RECORDS FOR THE EXERCISE: Begin

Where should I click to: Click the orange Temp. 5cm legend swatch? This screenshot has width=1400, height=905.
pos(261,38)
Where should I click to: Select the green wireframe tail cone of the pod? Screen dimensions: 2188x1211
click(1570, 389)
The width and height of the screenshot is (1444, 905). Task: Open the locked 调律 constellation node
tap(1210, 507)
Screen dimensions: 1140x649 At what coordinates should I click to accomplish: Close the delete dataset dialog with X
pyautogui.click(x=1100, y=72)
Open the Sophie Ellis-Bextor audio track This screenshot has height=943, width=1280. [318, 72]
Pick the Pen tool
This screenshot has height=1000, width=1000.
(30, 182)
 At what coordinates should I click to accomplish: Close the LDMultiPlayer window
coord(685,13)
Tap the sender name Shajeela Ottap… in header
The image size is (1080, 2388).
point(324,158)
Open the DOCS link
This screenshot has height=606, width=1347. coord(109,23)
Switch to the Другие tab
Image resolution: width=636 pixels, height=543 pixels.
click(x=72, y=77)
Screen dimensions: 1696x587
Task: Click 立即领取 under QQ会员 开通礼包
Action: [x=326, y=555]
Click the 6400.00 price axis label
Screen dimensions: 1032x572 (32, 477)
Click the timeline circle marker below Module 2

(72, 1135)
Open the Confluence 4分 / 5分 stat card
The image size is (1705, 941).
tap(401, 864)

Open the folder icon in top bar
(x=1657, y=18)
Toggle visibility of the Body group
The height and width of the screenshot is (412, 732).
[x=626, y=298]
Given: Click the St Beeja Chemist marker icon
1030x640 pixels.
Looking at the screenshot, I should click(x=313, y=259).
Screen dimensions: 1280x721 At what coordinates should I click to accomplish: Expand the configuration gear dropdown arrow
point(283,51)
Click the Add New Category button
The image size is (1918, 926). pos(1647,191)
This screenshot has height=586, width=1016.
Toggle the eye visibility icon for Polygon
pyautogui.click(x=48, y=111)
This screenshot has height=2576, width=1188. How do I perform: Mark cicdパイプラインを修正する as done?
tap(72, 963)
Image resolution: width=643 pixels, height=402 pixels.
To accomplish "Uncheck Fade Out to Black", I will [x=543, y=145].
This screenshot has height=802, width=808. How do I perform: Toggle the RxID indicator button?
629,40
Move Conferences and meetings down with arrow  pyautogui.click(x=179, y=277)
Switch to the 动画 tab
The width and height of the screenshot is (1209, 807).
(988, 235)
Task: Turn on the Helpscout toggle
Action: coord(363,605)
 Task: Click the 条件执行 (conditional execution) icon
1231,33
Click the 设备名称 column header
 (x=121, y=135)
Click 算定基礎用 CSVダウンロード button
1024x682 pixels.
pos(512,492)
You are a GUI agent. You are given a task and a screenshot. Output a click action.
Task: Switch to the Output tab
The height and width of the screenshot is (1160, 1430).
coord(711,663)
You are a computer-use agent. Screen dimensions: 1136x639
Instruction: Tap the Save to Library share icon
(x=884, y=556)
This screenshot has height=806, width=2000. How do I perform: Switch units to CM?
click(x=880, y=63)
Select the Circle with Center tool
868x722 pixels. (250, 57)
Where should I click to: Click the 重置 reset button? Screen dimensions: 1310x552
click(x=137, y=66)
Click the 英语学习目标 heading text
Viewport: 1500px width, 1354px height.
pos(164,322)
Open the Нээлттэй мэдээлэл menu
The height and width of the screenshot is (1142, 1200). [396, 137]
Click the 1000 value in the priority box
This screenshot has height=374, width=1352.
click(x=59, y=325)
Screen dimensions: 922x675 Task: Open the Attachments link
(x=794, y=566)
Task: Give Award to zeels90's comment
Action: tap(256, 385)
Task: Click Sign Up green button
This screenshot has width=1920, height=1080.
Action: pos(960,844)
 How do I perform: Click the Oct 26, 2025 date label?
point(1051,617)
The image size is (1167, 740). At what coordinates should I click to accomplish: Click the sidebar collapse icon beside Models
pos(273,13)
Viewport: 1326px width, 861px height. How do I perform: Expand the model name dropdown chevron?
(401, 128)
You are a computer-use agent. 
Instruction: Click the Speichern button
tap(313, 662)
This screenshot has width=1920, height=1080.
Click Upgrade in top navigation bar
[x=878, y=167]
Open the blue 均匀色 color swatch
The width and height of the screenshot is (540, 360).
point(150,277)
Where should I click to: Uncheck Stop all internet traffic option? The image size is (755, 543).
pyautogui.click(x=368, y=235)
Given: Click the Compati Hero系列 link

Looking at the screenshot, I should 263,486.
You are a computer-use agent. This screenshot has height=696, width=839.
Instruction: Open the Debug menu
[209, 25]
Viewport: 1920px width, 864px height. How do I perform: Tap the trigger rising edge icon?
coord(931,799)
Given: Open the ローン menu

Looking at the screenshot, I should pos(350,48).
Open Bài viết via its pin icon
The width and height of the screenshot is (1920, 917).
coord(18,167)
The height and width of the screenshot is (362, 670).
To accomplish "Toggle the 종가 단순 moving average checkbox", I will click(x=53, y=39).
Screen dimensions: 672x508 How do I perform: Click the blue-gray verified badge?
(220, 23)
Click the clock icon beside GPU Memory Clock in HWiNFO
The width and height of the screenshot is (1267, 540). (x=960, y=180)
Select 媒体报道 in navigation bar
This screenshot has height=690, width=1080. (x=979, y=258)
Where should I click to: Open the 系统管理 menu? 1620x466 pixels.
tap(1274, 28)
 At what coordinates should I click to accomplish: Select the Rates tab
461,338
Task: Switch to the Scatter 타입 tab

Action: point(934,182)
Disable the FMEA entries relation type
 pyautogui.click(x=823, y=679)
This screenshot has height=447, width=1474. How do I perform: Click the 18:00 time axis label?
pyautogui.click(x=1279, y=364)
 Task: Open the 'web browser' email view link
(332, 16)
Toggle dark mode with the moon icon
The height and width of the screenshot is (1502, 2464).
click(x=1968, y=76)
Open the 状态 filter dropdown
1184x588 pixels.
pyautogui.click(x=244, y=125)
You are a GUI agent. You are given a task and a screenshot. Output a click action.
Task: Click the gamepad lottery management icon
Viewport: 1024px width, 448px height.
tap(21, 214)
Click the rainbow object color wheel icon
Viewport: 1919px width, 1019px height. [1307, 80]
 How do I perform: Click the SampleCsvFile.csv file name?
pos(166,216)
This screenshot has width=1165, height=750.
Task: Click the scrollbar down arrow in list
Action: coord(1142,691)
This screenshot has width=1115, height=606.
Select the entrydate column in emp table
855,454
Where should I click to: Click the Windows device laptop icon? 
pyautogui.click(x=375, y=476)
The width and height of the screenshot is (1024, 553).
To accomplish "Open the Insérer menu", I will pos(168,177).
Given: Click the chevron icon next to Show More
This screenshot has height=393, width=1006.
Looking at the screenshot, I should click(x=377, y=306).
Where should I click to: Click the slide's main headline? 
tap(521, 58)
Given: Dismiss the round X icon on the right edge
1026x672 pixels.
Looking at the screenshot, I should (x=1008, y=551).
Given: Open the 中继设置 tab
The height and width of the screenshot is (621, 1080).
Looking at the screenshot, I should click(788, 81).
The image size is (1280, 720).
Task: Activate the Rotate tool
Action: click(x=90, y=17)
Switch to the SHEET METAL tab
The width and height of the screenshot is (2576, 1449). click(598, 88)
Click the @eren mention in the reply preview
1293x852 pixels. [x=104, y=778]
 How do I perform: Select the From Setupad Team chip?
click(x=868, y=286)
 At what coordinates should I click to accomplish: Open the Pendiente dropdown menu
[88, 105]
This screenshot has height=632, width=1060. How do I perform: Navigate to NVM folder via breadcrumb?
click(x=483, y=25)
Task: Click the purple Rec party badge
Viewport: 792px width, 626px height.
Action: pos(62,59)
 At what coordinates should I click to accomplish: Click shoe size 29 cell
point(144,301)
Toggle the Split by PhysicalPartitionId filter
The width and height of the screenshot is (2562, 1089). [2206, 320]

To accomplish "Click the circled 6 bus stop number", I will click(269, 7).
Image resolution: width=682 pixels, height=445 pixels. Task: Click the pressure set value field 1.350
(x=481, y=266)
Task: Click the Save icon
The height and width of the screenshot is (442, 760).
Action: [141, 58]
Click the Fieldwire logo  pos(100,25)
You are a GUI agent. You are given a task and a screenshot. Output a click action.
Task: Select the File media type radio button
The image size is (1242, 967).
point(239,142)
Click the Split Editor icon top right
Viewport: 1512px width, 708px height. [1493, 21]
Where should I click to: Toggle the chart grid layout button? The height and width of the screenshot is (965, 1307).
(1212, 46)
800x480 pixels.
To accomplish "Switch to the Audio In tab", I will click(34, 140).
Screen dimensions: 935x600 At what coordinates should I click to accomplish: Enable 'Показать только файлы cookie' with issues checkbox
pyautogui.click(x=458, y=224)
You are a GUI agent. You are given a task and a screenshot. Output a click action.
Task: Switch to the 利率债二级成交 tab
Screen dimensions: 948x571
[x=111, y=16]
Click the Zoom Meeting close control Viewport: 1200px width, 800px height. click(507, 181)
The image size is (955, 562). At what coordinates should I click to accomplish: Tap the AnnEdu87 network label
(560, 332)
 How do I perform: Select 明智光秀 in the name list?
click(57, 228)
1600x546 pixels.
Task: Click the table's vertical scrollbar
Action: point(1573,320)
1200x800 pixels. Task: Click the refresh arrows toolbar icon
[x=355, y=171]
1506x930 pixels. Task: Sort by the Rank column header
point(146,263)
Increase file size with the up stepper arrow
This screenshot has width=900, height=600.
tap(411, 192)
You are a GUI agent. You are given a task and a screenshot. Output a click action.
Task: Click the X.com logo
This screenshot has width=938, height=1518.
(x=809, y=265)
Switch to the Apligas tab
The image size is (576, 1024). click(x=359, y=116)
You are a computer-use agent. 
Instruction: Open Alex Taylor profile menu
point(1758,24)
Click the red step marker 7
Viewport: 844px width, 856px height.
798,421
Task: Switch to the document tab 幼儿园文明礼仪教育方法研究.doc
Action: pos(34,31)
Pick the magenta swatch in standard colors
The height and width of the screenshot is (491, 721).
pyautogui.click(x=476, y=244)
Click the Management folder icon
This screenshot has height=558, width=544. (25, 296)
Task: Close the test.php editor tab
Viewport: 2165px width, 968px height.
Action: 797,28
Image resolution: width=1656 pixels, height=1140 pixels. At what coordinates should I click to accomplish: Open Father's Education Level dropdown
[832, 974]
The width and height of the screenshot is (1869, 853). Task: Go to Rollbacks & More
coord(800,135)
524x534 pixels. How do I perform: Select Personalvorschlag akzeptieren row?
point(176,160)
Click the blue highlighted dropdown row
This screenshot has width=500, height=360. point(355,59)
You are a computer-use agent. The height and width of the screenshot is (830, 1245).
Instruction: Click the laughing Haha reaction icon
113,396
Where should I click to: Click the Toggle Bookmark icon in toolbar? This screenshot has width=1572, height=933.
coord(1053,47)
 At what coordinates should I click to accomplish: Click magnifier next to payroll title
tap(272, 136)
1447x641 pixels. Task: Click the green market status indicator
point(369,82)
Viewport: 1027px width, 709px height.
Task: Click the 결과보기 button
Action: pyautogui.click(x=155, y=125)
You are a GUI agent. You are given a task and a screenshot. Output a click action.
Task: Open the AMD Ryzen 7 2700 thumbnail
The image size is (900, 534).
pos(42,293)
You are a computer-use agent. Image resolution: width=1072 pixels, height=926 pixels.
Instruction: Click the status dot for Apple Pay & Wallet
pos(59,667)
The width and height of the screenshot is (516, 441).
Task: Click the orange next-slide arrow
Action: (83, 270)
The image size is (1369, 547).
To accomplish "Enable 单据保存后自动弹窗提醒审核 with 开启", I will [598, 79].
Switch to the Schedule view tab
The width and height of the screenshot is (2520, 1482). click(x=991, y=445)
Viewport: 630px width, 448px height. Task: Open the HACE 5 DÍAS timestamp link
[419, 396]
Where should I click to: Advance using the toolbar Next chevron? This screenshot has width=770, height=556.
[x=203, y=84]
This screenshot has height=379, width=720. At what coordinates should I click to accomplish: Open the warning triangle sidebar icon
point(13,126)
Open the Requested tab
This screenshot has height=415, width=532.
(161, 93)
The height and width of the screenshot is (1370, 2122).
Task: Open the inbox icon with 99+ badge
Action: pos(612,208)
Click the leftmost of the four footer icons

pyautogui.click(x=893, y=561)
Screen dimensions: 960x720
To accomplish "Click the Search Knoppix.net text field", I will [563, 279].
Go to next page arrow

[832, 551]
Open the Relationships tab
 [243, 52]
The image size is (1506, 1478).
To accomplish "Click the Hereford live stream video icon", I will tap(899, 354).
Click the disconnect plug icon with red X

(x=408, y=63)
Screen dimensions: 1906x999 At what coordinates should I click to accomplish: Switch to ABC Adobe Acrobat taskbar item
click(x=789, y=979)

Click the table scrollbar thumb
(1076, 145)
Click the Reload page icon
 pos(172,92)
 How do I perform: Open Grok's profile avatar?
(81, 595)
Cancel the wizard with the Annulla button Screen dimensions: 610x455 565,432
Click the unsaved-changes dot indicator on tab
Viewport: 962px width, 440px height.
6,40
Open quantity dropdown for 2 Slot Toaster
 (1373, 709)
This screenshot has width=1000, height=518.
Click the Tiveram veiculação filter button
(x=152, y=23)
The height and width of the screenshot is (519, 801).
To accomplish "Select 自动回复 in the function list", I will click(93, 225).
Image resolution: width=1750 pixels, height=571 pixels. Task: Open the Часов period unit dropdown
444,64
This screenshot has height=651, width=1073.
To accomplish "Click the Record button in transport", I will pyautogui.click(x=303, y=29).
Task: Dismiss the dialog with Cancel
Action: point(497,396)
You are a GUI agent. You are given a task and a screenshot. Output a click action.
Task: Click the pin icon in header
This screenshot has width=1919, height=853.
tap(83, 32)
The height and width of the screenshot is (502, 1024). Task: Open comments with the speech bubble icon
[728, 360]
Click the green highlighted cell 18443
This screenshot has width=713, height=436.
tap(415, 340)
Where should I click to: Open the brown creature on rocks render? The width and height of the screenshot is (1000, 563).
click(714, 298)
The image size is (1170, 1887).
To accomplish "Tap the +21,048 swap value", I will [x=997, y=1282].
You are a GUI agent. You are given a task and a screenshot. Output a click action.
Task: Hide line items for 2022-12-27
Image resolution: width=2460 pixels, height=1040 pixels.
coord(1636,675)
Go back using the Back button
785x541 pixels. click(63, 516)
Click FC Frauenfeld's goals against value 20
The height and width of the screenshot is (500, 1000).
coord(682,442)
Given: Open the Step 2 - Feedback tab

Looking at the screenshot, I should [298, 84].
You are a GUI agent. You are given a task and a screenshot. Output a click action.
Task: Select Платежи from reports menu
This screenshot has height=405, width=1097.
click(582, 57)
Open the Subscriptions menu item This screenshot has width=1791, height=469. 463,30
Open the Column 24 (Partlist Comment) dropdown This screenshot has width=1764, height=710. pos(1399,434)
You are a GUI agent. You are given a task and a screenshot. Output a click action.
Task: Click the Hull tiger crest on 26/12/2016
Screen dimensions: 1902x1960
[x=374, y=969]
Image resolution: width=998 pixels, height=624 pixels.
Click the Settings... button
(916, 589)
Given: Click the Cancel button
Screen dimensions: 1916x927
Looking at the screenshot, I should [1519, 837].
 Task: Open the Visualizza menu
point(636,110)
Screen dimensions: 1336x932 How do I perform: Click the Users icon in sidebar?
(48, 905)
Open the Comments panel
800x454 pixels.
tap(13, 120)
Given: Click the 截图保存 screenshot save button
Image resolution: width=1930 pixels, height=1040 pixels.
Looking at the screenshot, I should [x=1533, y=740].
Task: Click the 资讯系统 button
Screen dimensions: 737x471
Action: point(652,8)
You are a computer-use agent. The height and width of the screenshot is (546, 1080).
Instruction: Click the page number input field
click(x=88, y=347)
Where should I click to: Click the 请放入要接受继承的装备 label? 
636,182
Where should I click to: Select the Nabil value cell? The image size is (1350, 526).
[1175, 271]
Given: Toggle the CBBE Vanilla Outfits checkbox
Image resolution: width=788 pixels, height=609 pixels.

RECORDS FOR THE EXERCISE: End

## HOW TO COMPLETE THIS TASK:
Gather and copy every line of the data in which the string "computer" is found.

## WORKED SOLUTION:
You are a computer-use agent. Screen dimensions: 1136x639
You are a computer-use agent. 
You are a computer-use agent. This screenshot has height=696, width=839.
You are a computer-use agent. 
You are a computer-use agent. The height and width of the screenshot is (830, 1245).
You are a computer-use agent. Image resolution: width=1072 pixels, height=926 pixels.
You are a computer-use agent. The height and width of the screenshot is (546, 1080).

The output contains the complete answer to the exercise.